- Born: John Taylor McClure June 28, 1929 Rahway, New Jersey, United States
- Died: June 17, 2014 (aged 84) Belmont, Vermont, United States
- Education: New York University
- Occupations: Record producer; recording engineer;
- Known for: Recording classical, jazz and popular music
- Awards: Grammy Award for Best Classical Album (1962, 1965, 1967); Grammy Award for Best Musical Show Album (1985); Robert De Cormier Lifetime Achievement Award (2014);

= John McClure (producer) =

American record producer and engineer (1929–2014)

John Taylor McClure (June 28, 1929 – June 17, 2014) was an American recording engineer and record producer, who worked in the fields of classical music, jazz, and popular music.

==Biography==
McClure was born on June 28, 1929, in Rahway, New Jersey, United States. He had one brother. He grew up in nearby Colonia, New Jersey and learned to play the piano by ear. He later claimed that he never was very good at reading musical scores. He studied at Oberlin College and at New York University, but did not graduate. After working in a number of other jobs, he obtained a junior position with the Carnegie Hall Recording Company in 1950. He was soon employed as a recording engineer for Columbia Records and by the late 1950s became a producer. From the early 1970s, he operated in a freelance capacity.

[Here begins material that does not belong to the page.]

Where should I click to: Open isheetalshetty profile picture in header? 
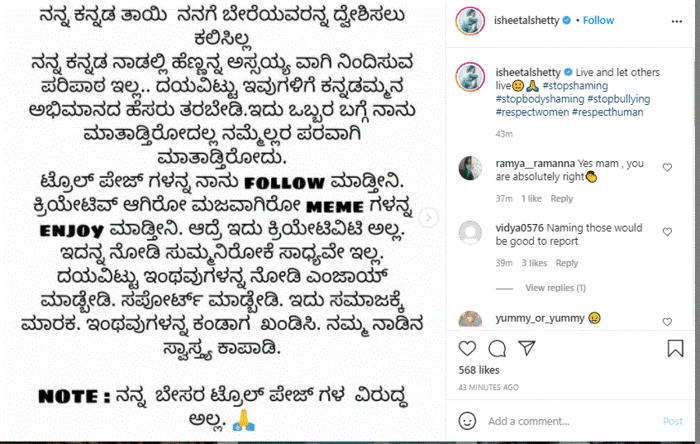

He engineered Bruno Walter's cycle of the nine Beethoven symphonies with the Columbia Symphony Orchestra. He also worked on over thirty recordings with Igor Stravinsky, and around 200 with Leonard Bernstein. He oversaw recordings by the Boston Pops Orchestra under John Williams, as well as those of Aaron Copland, Isaac Stern, André Previn, and Rudolf Serkin.

Away from orchestral music, he also worked with the Mormon Tabernacle Choir, Dave Brubeck, Joe Williams, and Peter, Paul and Mary. In the late 1970s, he helped to record the strings on Pink Floyd's 1979 concept album, The Wall.

He was married four times. He married his fourth wife, Susan Presson, in 1991, and she outlived him. He had three sons and a daughter, and at the time of his death, three grandchildren. McClure died on June 17, 2014, at his home in Belmont, Vermont, where he kept his Grammy Awards in a box in his barn.

==Awards==
His first Grammy Award for Best Classical Album was in 1962 for Stravinsky Conducts. An album he produced, Bernstein: Symphony No. 3 ‘Kaddish’, won the same award in 1965, and he won his third Grammy for a classical music album in 1968 for Mahler: Symphony No. 8: Symphony of a Thousand with Leonard Bernstein conducting the London Symphony Orchestra. He also won the Grammy Award for Best Cast Show Album in 1986 for the operatic version of West Side Story, conducted by Leonard Bernstein with José Carreras and Kiri Te Kanawa. In 2014, he was awarded the New York Choral Society's Robert De Cormier Lifetime Achievement Award.